EXERCISE OBJECTIVE:
Rewrite the records below, swapping every "GUI agent" for "desktop agent" and leaving everything else unchanged.

* Begin DATA SUPPLIED *

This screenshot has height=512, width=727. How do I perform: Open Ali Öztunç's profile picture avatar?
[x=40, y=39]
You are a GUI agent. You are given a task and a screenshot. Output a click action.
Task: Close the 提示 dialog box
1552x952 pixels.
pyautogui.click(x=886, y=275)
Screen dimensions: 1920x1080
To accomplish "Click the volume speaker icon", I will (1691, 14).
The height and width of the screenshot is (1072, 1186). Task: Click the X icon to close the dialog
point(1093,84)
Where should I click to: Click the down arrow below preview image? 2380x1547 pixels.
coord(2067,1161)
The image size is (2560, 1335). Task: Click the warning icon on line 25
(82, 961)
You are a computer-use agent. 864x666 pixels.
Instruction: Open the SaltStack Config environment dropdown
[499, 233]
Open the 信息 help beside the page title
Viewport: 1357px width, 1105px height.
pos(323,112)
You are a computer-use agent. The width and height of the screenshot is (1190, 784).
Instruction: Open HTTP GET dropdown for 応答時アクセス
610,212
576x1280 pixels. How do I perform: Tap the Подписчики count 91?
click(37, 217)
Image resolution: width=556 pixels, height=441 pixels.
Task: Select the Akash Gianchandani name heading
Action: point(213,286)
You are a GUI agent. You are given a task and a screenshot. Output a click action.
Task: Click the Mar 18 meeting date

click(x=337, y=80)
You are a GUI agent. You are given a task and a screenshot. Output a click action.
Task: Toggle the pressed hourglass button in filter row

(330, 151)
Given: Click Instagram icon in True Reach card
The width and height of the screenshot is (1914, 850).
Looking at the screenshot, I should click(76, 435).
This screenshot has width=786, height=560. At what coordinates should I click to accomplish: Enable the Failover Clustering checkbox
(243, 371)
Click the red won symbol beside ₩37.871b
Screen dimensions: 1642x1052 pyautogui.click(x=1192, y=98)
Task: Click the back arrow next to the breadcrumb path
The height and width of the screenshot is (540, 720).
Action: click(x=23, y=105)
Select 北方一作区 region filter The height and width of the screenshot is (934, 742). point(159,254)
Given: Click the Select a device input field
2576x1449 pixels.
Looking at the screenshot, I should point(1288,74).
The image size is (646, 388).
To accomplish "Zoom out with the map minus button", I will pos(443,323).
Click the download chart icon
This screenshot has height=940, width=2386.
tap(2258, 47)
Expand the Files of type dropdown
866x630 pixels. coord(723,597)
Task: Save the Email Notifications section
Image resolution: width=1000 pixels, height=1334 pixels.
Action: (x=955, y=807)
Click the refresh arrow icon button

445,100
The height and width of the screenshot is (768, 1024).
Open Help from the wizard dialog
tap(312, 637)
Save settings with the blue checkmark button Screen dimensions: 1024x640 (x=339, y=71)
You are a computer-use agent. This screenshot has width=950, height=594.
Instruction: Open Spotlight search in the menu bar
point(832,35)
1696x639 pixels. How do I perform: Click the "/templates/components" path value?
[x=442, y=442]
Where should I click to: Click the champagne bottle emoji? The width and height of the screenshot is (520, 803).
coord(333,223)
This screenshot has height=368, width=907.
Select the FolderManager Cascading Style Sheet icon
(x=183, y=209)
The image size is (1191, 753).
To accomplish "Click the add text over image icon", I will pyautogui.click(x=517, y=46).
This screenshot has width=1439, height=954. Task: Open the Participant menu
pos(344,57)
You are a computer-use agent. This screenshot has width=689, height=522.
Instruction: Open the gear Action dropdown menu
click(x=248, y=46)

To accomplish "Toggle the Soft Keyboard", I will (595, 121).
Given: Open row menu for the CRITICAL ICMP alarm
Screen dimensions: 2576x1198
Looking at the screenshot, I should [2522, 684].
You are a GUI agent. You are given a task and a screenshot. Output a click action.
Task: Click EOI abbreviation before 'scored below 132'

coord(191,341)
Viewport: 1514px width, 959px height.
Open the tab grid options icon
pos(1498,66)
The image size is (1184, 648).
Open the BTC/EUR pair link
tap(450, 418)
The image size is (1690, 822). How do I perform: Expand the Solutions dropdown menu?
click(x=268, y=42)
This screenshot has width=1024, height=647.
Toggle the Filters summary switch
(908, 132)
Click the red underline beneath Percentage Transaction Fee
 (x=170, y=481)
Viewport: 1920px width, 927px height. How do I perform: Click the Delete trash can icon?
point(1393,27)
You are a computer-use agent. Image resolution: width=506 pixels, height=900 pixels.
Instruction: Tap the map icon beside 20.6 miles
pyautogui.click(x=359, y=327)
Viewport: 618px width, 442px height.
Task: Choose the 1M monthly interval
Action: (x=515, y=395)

* End DATA SUPPLIED *

TASK OUTPUT:
This screenshot has height=512, width=727. How do I perform: Open Ali Öztunç's profile picture avatar?
[x=40, y=39]
You are a desktop agent. You are given a task and a screenshot. Output a click action.
Task: Close the 提示 dialog box
1552x952 pixels.
pyautogui.click(x=886, y=275)
Screen dimensions: 1920x1080
To accomplish "Click the volume speaker icon", I will (1691, 14).
The height and width of the screenshot is (1072, 1186). Task: Click the X icon to close the dialog
point(1093,84)
Where should I click to: Click the down arrow below preview image? 2380x1547 pixels.
coord(2067,1161)
The image size is (2560, 1335). Task: Click the warning icon on line 25
(82, 961)
You are a computer-use agent. 864x666 pixels.
Instruction: Open the SaltStack Config environment dropdown
[499, 233]
Open the 信息 help beside the page title
Viewport: 1357px width, 1105px height.
pos(323,112)
You are a computer-use agent. The width and height of the screenshot is (1190, 784).
Instruction: Open HTTP GET dropdown for 応答時アクセス
610,212
576x1280 pixels. How do I perform: Tap the Подписчики count 91?
click(37, 217)
Image resolution: width=556 pixels, height=441 pixels.
Task: Select the Akash Gianchandani name heading
Action: point(213,286)
You are a desktop agent. You are given a task and a screenshot. Output a click action.
Task: Click the Mar 18 meeting date

click(x=337, y=80)
You are a desktop agent. You are given a task and a screenshot. Output a click action.
Task: Toggle the pressed hourglass button in filter row

(330, 151)
Given: Click Instagram icon in True Reach card
The width and height of the screenshot is (1914, 850).
Looking at the screenshot, I should click(76, 435).
This screenshot has width=786, height=560. At what coordinates should I click to accomplish: Enable the Failover Clustering checkbox
(243, 371)
Click the red won symbol beside ₩37.871b
Screen dimensions: 1642x1052 pyautogui.click(x=1192, y=98)
Task: Click the back arrow next to the breadcrumb path
The height and width of the screenshot is (540, 720).
Action: click(x=23, y=105)
Select 北方一作区 region filter The height and width of the screenshot is (934, 742). point(159,254)
Given: Click the Select a device input field
2576x1449 pixels.
Looking at the screenshot, I should point(1288,74).
The image size is (646, 388).
To accomplish "Zoom out with the map minus button", I will pos(443,323).
Click the download chart icon
This screenshot has height=940, width=2386.
tap(2258, 47)
Expand the Files of type dropdown
866x630 pixels. coord(723,597)
Task: Save the Email Notifications section
Image resolution: width=1000 pixels, height=1334 pixels.
Action: (x=955, y=807)
Click the refresh arrow icon button

445,100
The height and width of the screenshot is (768, 1024).
Open Help from the wizard dialog
tap(312, 637)
Save settings with the blue checkmark button Screen dimensions: 1024x640 (x=339, y=71)
You are a computer-use agent. This screenshot has width=950, height=594.
Instruction: Open Spotlight search in the menu bar
point(832,35)
1696x639 pixels. How do I perform: Click the "/templates/components" path value?
[x=442, y=442]
Where should I click to: Click the champagne bottle emoji? The width and height of the screenshot is (520, 803).
coord(333,223)
This screenshot has height=368, width=907.
Select the FolderManager Cascading Style Sheet icon
(x=183, y=209)
The image size is (1191, 753).
To accomplish "Click the add text over image icon", I will pyautogui.click(x=517, y=46).
This screenshot has width=1439, height=954. Task: Open the Participant menu
pos(344,57)
You are a computer-use agent. This screenshot has width=689, height=522.
Instruction: Open the gear Action dropdown menu
click(x=248, y=46)

To accomplish "Toggle the Soft Keyboard", I will (595, 121).
Given: Open row menu for the CRITICAL ICMP alarm
Screen dimensions: 2576x1198
Looking at the screenshot, I should [2522, 684].
You are a desktop agent. You are given a task and a screenshot. Output a click action.
Task: Click EOI abbreviation before 'scored below 132'

coord(191,341)
Viewport: 1514px width, 959px height.
Open the tab grid options icon
pos(1498,66)
The image size is (1184, 648).
Open the BTC/EUR pair link
tap(450, 418)
The image size is (1690, 822). How do I perform: Expand the Solutions dropdown menu?
click(x=268, y=42)
This screenshot has width=1024, height=647.
Toggle the Filters summary switch
(908, 132)
Click the red underline beneath Percentage Transaction Fee
 (x=170, y=481)
Viewport: 1920px width, 927px height. How do I perform: Click the Delete trash can icon?
point(1393,27)
You are a computer-use agent. Image resolution: width=506 pixels, height=900 pixels.
Instruction: Tap the map icon beside 20.6 miles
pyautogui.click(x=359, y=327)
Viewport: 618px width, 442px height.
Task: Choose the 1M monthly interval
Action: (x=515, y=395)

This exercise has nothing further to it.